IFRS S1 is the inaugural general sustainability disclosure standard issued by the International Sustainability Standards Board (ISSB), a body established by the IFRS Foundation at COP26 in Glasgow (November 2021) to consolidate fragmented ESG reporting frameworks. Published in June 2023 alongside the climate-specific IFRS S2, S1 sets out the core content and overarching requirements for how a company should disclose sustainability-related risks and opportunities that could reasonably be expected to affect its cash flows, access to finance, or cost of capital over the short, medium, and long term.
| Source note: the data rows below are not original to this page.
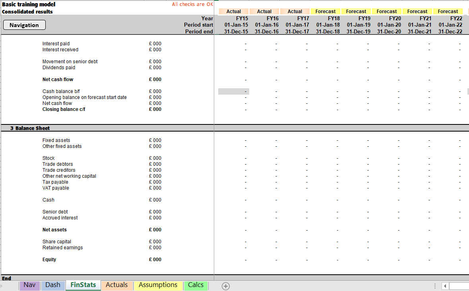The image size is (469, 291).
Task: Click the horizontal scroll box at bottom right
Action: pyautogui.click(x=459, y=286)
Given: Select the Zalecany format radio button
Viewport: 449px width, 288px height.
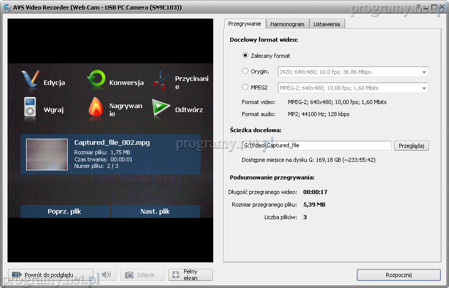Looking at the screenshot, I should 245,56.
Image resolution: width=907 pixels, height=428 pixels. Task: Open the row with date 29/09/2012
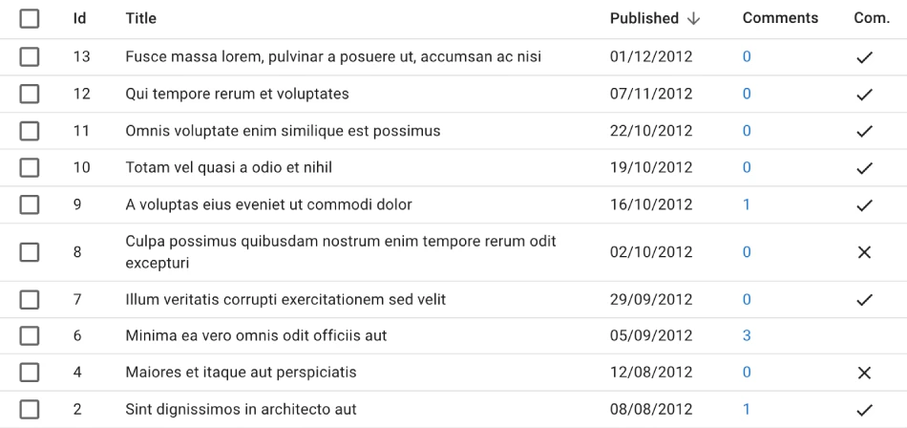click(650, 300)
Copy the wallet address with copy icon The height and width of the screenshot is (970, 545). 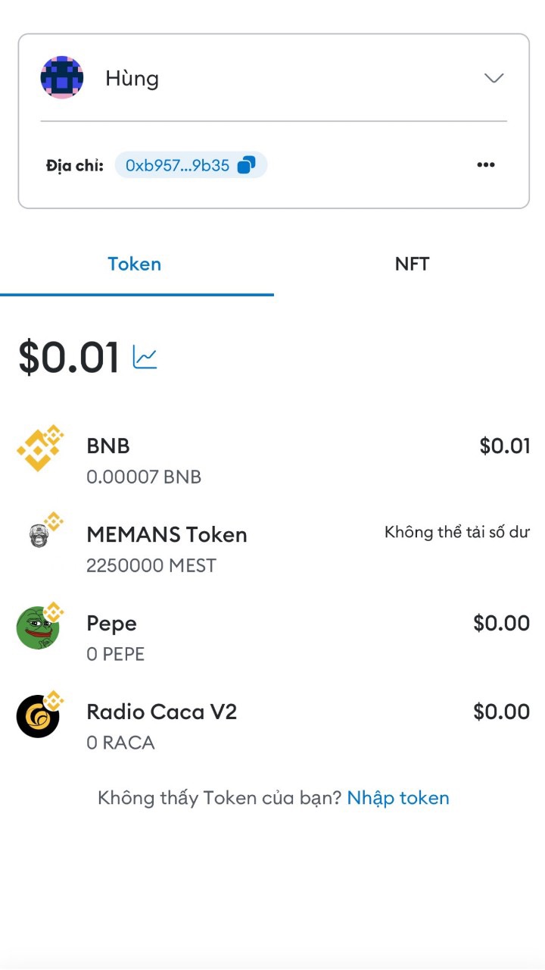coord(246,165)
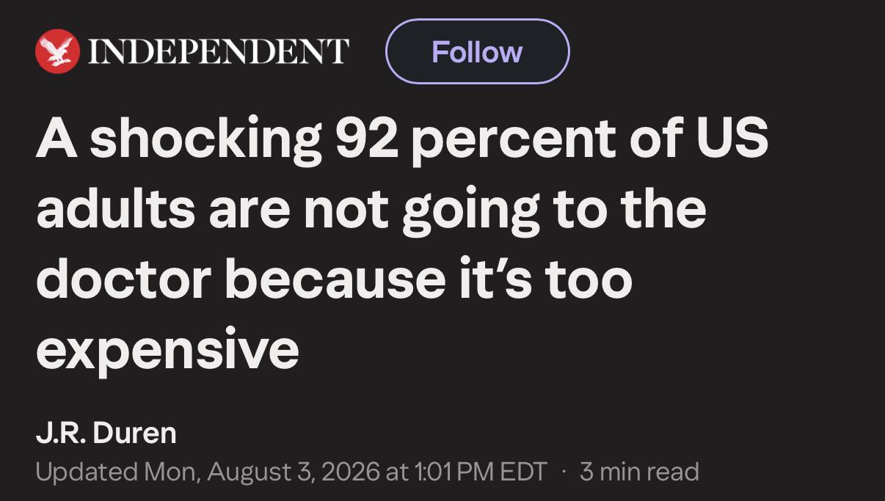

S1 is built around four pillars borrowed from the Task Force on Climate-related Financial Disclosures (TCFD): governance, strategy, risk management, and metrics and targets. Reporters must disclose information on the full range of sustainability topics (not just climate) using an enterprise value lens — i.e., what matters to investors and other providers of capital, rather than the broader "double materiality" approach adopted by the EU's Corporate Sustainability Reporting Directive (CSRD) and European Sustainability Reporting Standards (ESRS).
Key features include:
- Connected information: sustainability disclosures must be linked to the financial statements and prepared for the same reporting entity and period.
- Industry guidance: S1 requires reporters to consider the SASB Standards when identifying relevant topics and metrics.
- Proportionality reliefs: a "climate-first" transition relief in year one, and allowances for use of reasonable and supportable information available without undue cost or effort.
The standard absorbs the work of the TCFD (whose monitoring role transferred to the ISSB in 2024), the Value Reporting Foundation (SASB + IIRC), and CDSB. Jurisdictions including the UK, Canada, Australia, Japan, Brazil, and Singapore have announced plans to adopt or endorse ISSB-aligned standards. IOSCO endorsed S1 and S2 in July 2023, recommending its 130 member jurisdictions consider adoption. S1 itself is not legally binding until a national regulator mandates it.
Example
In September 2024, the Australian government legislated mandatory climate disclosures based on IFRS S1/S2, with large entities required to report from financial years beginning 1 January 2025.
Frequently asked questions
S1 uses a single-materiality (enterprise value) lens focused on investors, while the CSRD and its ESRS require double materiality, covering both financial impacts on the company and the company's impacts on people and the environment.